Passengers - This Movie Doesn't Quite Space Rocks
Dir: Morten Tyldum
Starring Jennifer Lawrence, Chris Pratt, Michael Sheen, Laurence Fishburne, Andy Garcia
OK, so here’s the deal with Passengers (and are we the only ones who find it odd that they’re choosing to release a big budget science fiction movie five days after Rogue One?)
First up – great premise, well executed – Pratt’s everyman engineer finds himself in last-man-not-on earth territory as the only one of 5,000 passengers to wake up a mere thirty years into a 120 year journey to a new world. Unable to reset his cryogenic pod, he now faces the rest of his life alone aboard a huge spaceship (beautifully designed by the always inventive Guy Hendrix Dyas), with only Michael Sheen’s robot bar-tender for company. He subsequently spends the next year growing a large beard, walking around naked and drinking a hell of a lot. You know, as you do.
Secondly, it then lands us in a huge ethical quandary, with the unexpected awakening of another passenger, in the form of the delectable Ms. Lawrence, someone who had this been the Titanic (and at times it feels like it wants to be) would definitely be from the upper decks as opposed to Pratt’s man from the future-space equivalent of steerage. The issues thrown up by the unexpected “arrival” of Lawrence are complex and lend the film a depth that it handles well. There has been some talk in early reviews about the lack of chemistry between its two fine-looking leads, but there is chemistry here, it’s just at times cautious and restrained, this is after all a courtship, not an instant romance.
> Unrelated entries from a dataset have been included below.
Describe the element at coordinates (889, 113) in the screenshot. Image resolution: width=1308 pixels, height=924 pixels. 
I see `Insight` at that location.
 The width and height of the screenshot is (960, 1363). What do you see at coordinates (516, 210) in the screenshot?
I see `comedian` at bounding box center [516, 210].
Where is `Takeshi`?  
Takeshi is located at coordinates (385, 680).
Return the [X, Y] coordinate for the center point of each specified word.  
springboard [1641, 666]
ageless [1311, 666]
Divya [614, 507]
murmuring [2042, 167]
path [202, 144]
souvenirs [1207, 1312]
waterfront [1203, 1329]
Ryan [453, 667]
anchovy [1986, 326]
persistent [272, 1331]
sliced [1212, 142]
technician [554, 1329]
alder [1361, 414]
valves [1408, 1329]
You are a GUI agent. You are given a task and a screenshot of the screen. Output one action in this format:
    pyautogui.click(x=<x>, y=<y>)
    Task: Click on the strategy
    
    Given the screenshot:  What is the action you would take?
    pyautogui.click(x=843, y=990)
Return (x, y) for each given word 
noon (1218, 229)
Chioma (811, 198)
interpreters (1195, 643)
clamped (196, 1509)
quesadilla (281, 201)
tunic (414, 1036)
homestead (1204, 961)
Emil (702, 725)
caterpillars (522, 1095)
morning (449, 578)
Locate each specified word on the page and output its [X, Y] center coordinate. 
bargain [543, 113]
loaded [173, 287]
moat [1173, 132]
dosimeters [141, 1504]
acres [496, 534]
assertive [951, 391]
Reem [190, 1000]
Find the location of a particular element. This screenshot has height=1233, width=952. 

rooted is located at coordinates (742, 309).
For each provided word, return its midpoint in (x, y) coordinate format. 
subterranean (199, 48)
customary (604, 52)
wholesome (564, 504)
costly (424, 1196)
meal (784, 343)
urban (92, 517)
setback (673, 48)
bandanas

Then, thirdly, the film leaps with a huge bound away from all the complexities and questions it seeks to raise, and the third act becomes a bit of a dud of an all out action movie, that loses just about all the goodwill the early parts of the movie has engendered. Laurence Fishburne shows up (if only for a little while) to explain why both he and the ship are dying, things blow up, gravity is lost (alongside gravitas) and director Tydum takes what was once interesting and wraps it all up in a big pile of generic.
So, good cast, nice early moments, then as the ship starts to explode so does the film as a whole. Still, if nothing else, it does convince that every bar should have a robot Michael Sheen.